On the other hand, I’m a moderately Libertarian Leftist; not a liberal or a Randian Libertarian. I loathe all proponents of the dilution of 18C, with the exception of Leyonhjelm, who may be a nutjob, but is at least a principled nutjob. My blood boils whenever Andrew Fricking Bolt is mentioned in any context; and “white-skinned Aboriginals” or “Ban the burka” is not the kind of discourse I find worth defending. Bernardi is our very own Ted Cruz. The Dad’s Army backbench supporting this is who’s holding Turnbull—and in many ways, our country—back from joining the 21st century.

InB4 David Stewart

What are the Ancient Greek words for “Chariot” and/or “Vehicle”?

Now that I’ve seen OP’s context:

If you’re referring to modern day cars, you don’t want the modern Greek word for automobile (autokineton), which is too clunky. Harma, -atos for chariot is OK, but the Modern Greek colloquial term for car is amaxi, which derives from hamaxa “wagon”. So maybe also hamaxanthrope.

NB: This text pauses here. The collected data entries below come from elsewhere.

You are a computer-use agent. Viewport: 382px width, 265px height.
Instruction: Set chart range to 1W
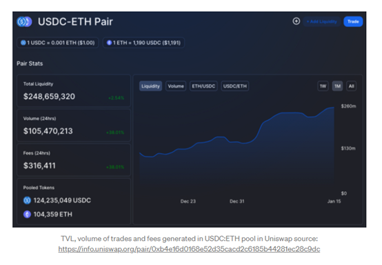click(x=323, y=86)
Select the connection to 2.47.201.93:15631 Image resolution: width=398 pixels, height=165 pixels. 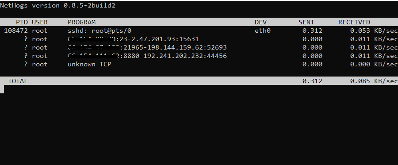click(x=133, y=39)
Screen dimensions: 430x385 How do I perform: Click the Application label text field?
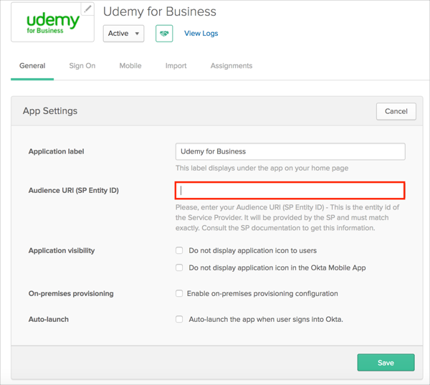coord(290,151)
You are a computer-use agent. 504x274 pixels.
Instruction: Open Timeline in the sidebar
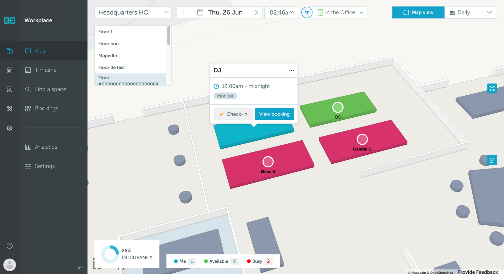coord(46,70)
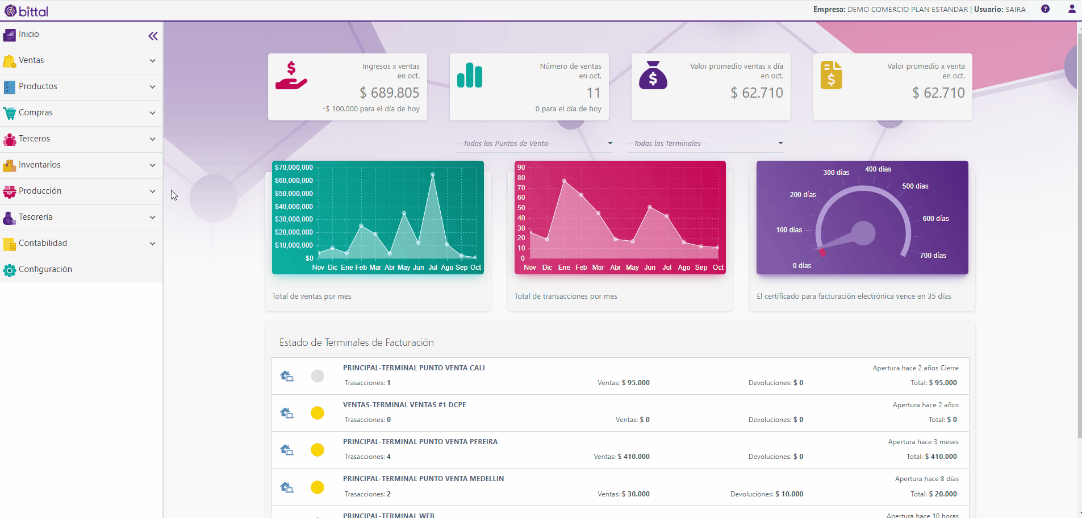Click the Compras shopping cart icon
This screenshot has width=1082, height=518.
point(9,114)
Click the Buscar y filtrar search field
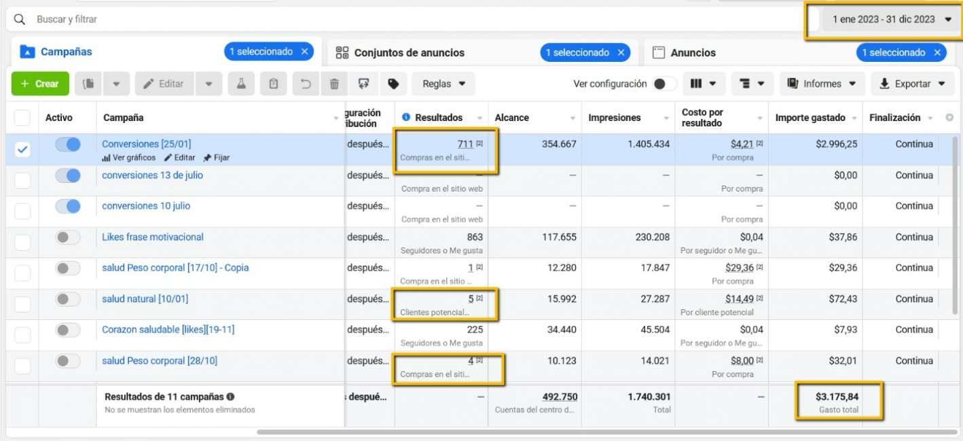This screenshot has height=441, width=963. (407, 20)
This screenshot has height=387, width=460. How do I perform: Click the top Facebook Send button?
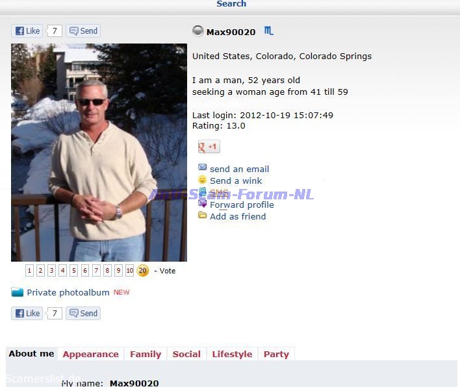[x=83, y=31]
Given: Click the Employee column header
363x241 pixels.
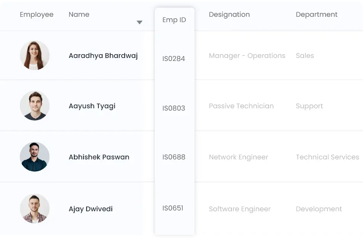Looking at the screenshot, I should point(37,14).
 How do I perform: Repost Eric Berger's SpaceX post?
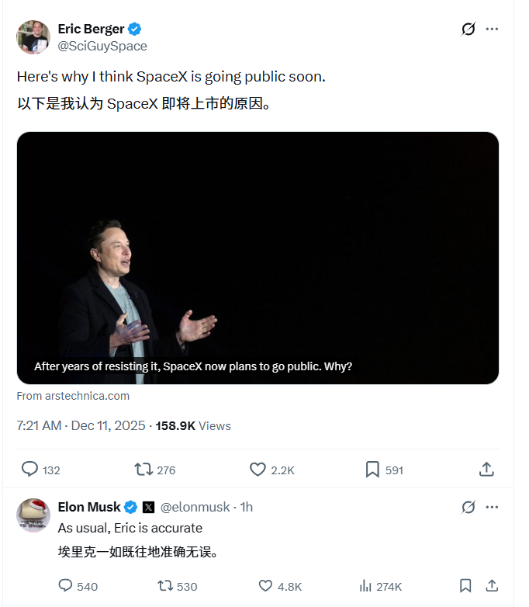[x=143, y=470]
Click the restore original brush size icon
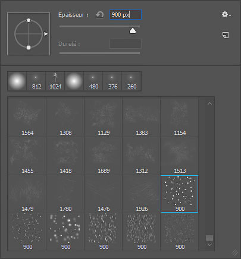 click(x=100, y=15)
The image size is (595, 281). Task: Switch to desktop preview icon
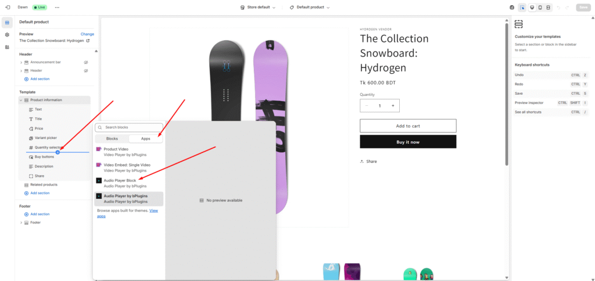pyautogui.click(x=532, y=8)
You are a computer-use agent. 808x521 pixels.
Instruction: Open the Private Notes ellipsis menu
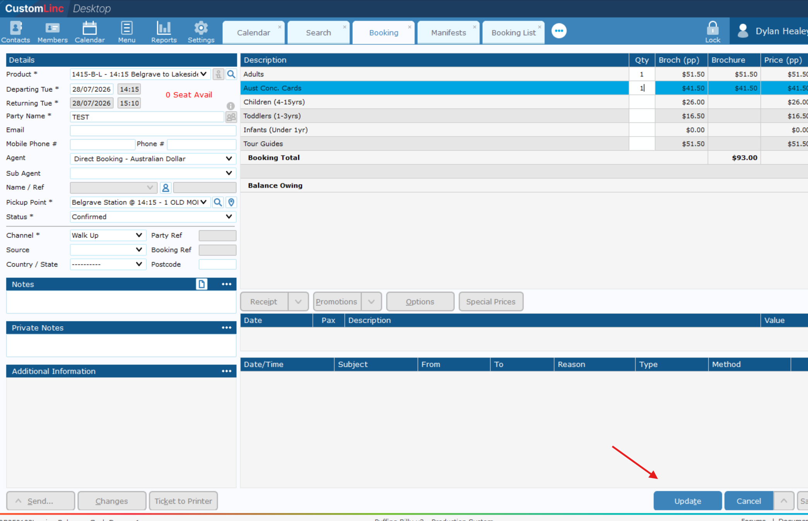pos(227,328)
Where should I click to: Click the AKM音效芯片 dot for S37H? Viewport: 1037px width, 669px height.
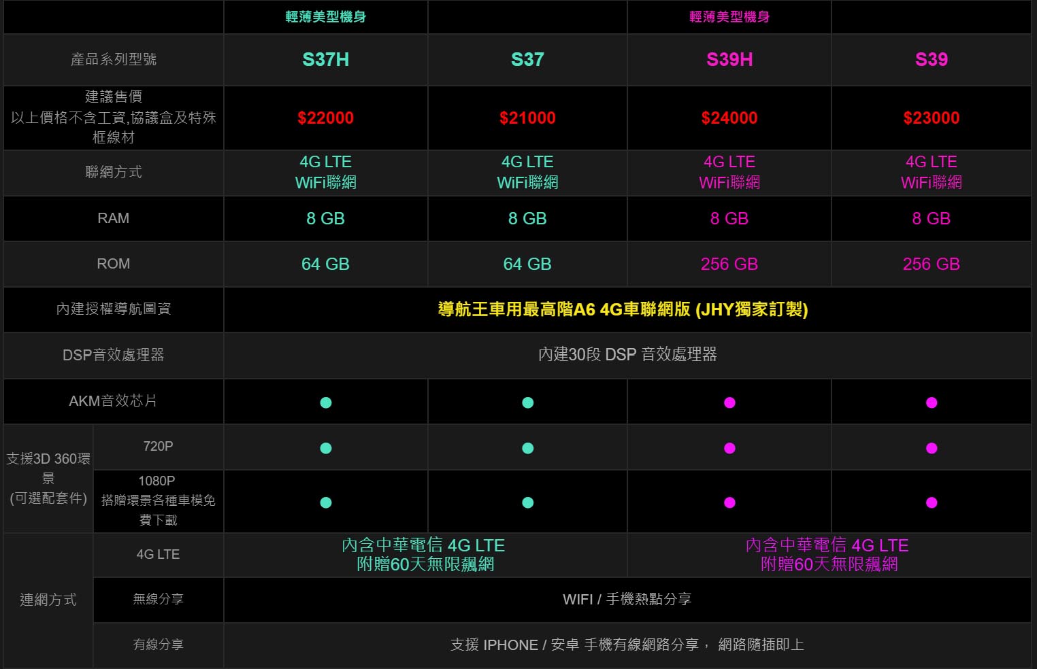click(326, 402)
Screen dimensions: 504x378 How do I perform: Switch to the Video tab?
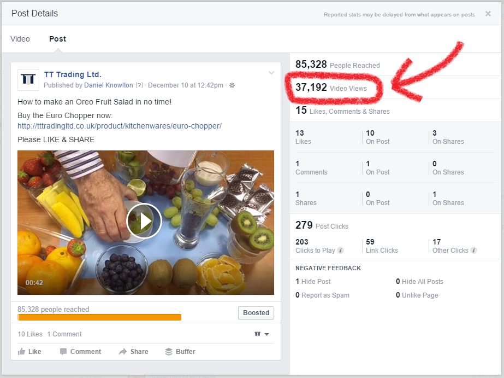coord(20,39)
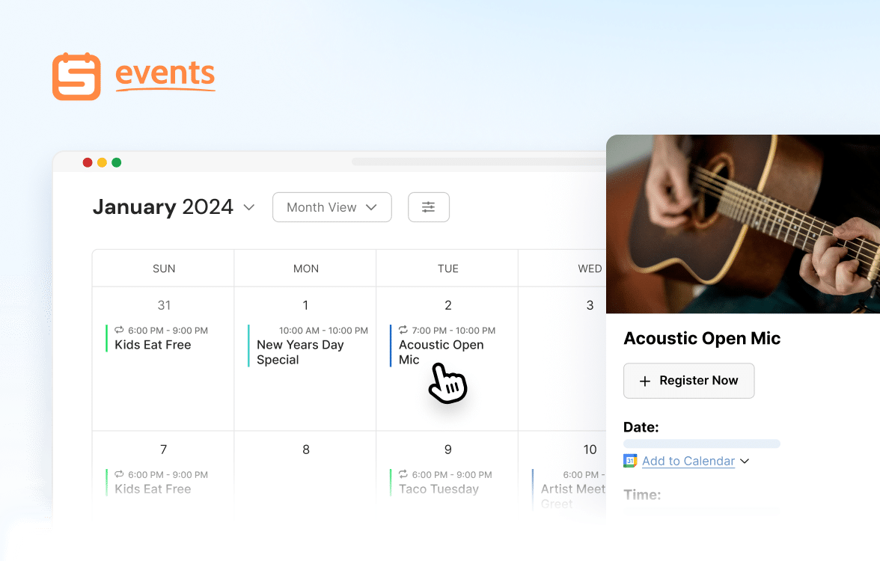The height and width of the screenshot is (561, 880).
Task: Click the red window close dot
Action: coord(87,162)
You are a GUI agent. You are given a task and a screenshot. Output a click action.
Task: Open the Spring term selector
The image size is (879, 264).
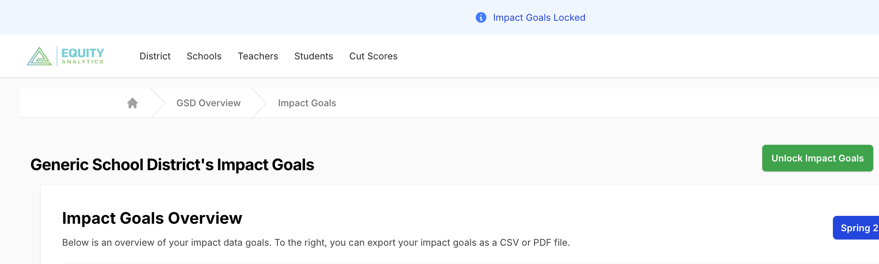click(x=857, y=228)
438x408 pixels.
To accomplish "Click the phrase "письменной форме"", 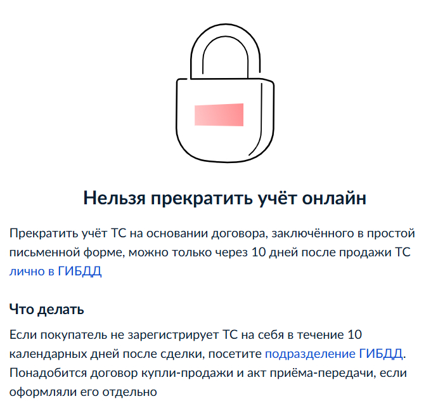I will pos(66,253).
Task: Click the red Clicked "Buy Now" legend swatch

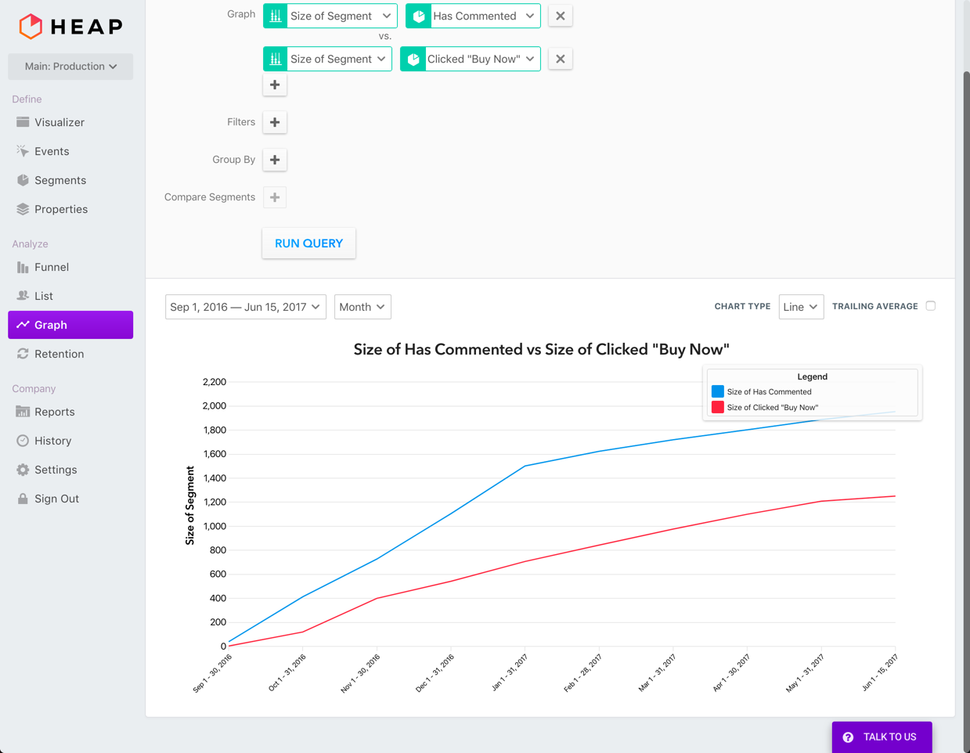Action: point(717,407)
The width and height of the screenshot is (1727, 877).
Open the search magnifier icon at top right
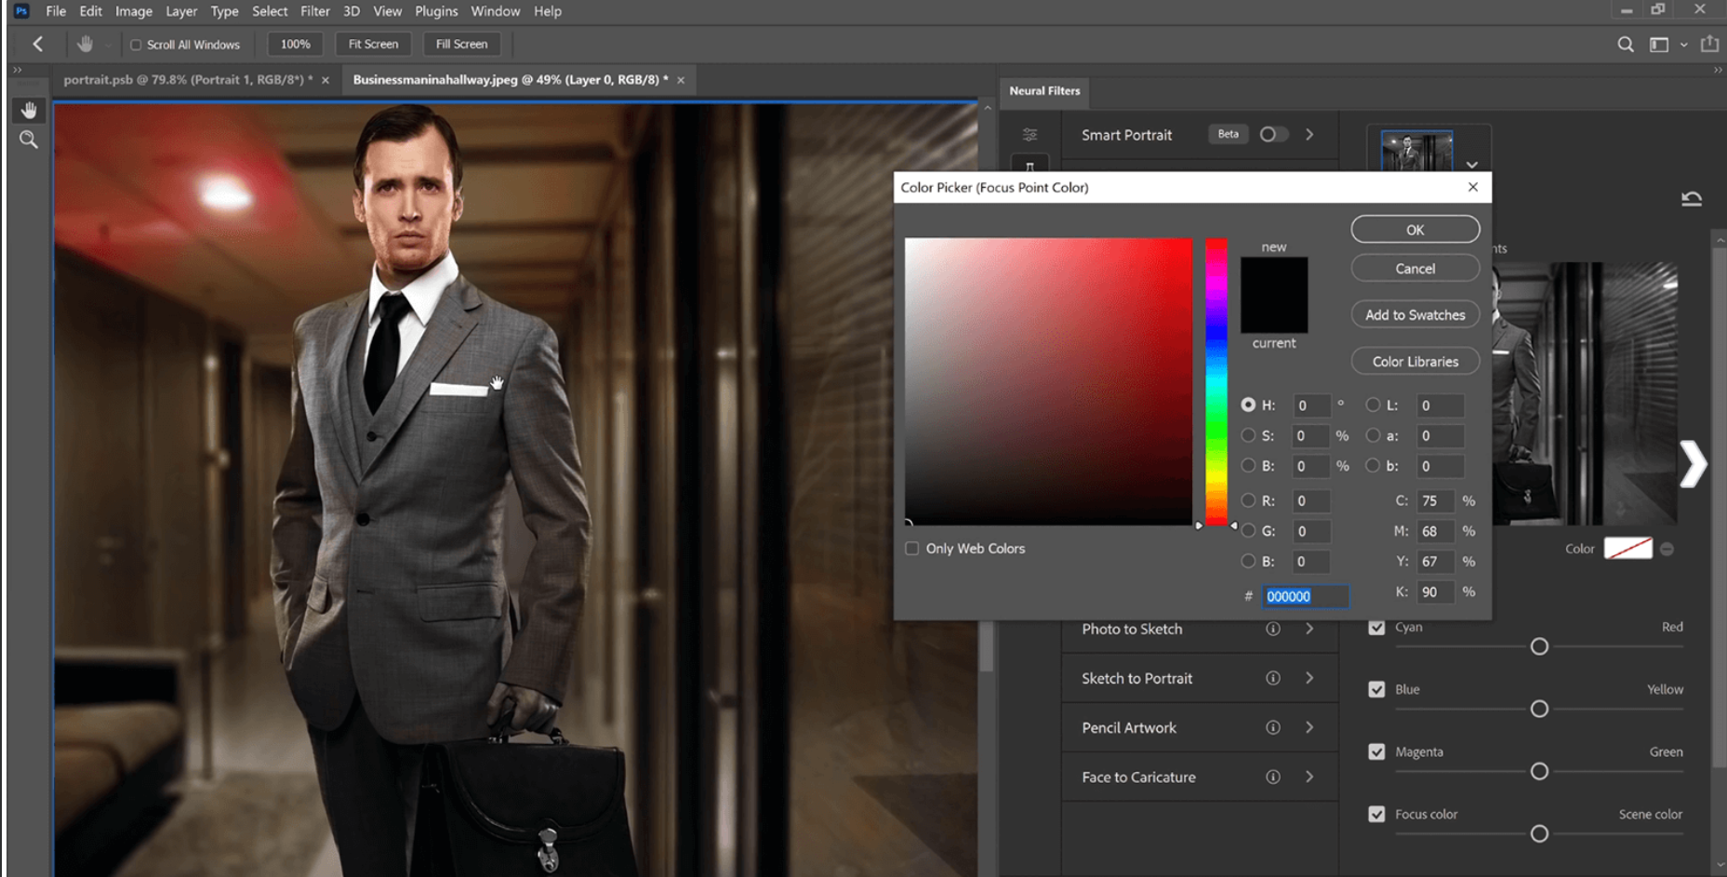click(1625, 45)
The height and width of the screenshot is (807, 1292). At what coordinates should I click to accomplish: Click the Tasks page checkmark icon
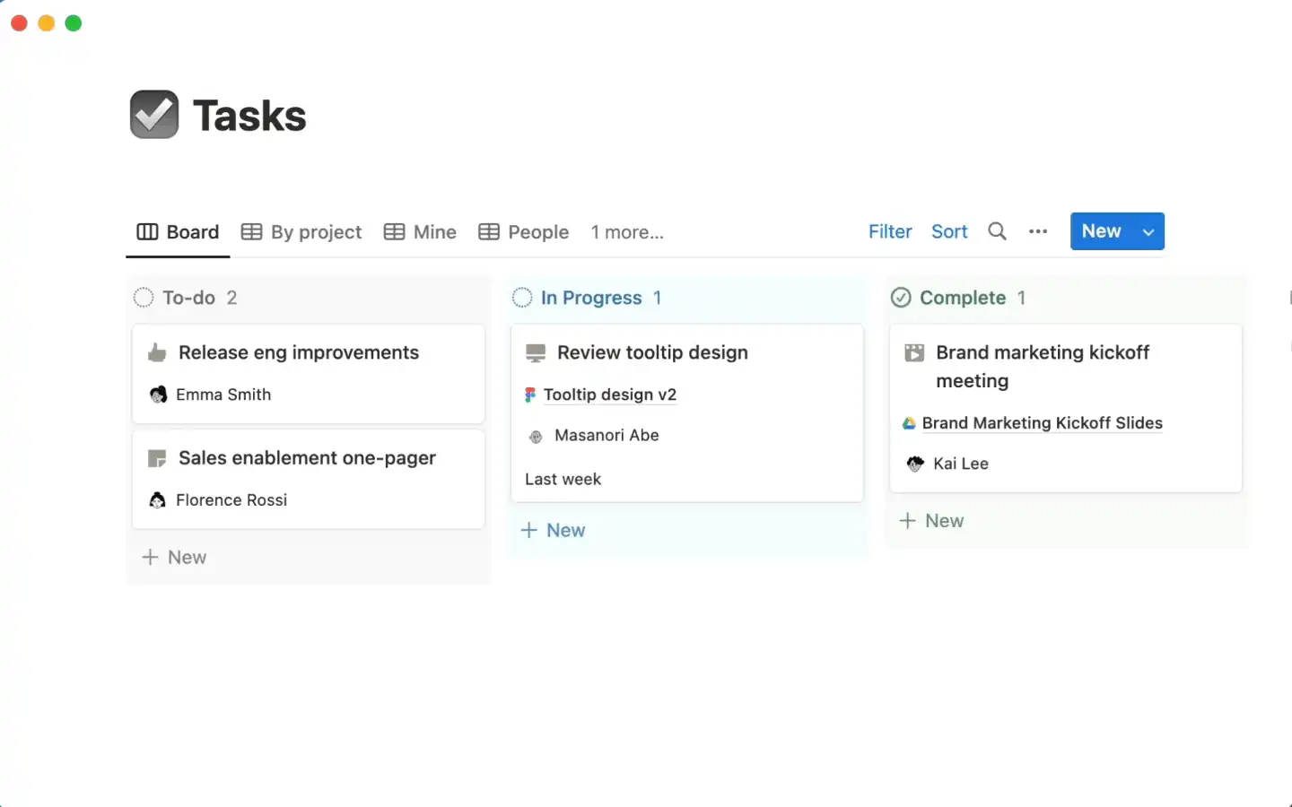click(x=154, y=115)
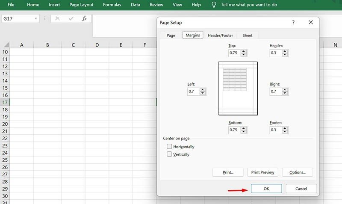
Task: Close the Page Setup dialog
Action: (311, 22)
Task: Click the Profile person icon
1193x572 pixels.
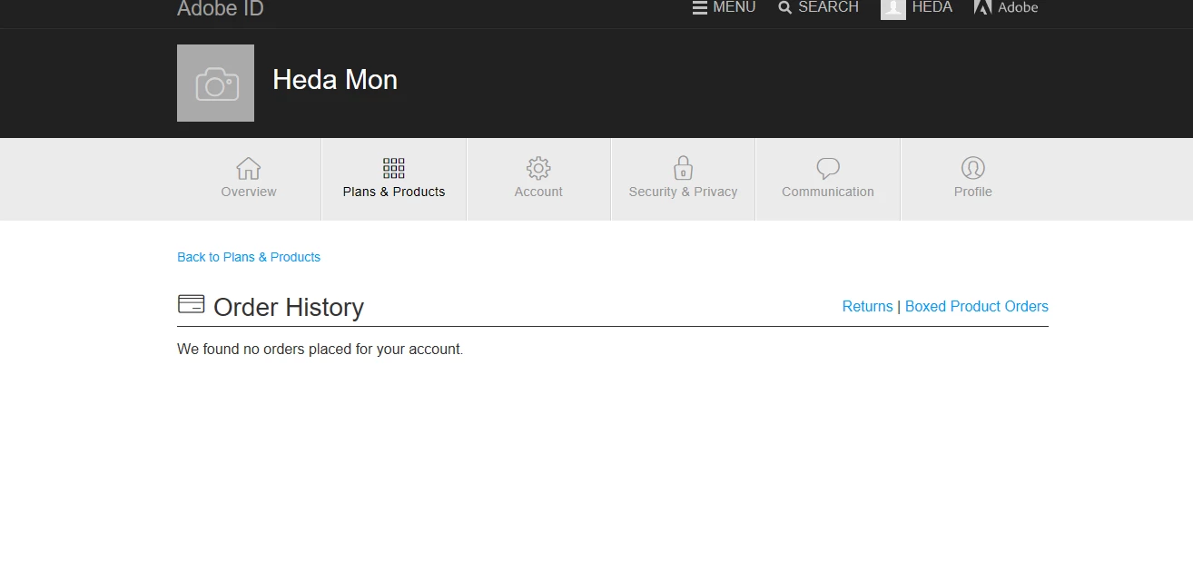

The modern generic term for vehicle is ochema, -atos; originally that was a mule-car, and it was what a war car, a harma, was not (horse vs mule). But by post-Classical Greek, it was the generic term; there’s a 2nd century AD inscription translating the praefectus vehiculorum as eparchos ochematon.

So ochematanthrope.

Or, I dunno, just Transformer. 🙂

Is your Quora avatar an image of you, or something else?  How did you choose it?

My answer is the same as Philip Newton’s, which is the same as KP Wee’s. I do have photos of me, but whenever asked for an avatar, I rummage in Spotlight for “Nick Jpg”, which is rather slimmer pickings.

My avatar picture, courtesy of my wife, is me doing something uncharacteristic. Lying down in the park and taking in the sun. It’s a memento temperare: a reminder to myself to keep it cool…

Is telepathy the only way to resolve that two people’s meaning of the word “red” is exactly the same?

You’ve managed to stumble on one of the most interesting questions in the philosophy of the Mind: Qualia.

It’s a fiercely debated question, with axiomatically different answers. Have fun!

Is it wrong and strange to like Richard Nixon?

Stephen E. Ambrose wrote three volumes of biography on Nixon. At the start of his undertaking, he loathed Nixon, like most academics that had lived through Watergate. His wife, as it happened, was a Nixon supporter. By the end of the three volumes, they had swapped: Ambrose had developed a grudging respect for Nixon, his wife had come to loathe him.

You can look at the same data and come away with different conclusions, of course. Ambrose thought what Nixon was trying to do with foreign policy was truly visionary, if at times conflicted. Robert Dallek, in his Nixon and Kissinger, describes their foreign policy as attention-seeking flim flam.

Like David Goure said:

In some ways, Richard Nixon is such an amazing character study. Brilliant but with incredible flaws of an almost literary character.

A lot of people out there in TV Land have grudging respect for Frank Underwood. And Nixon was a far more effective president.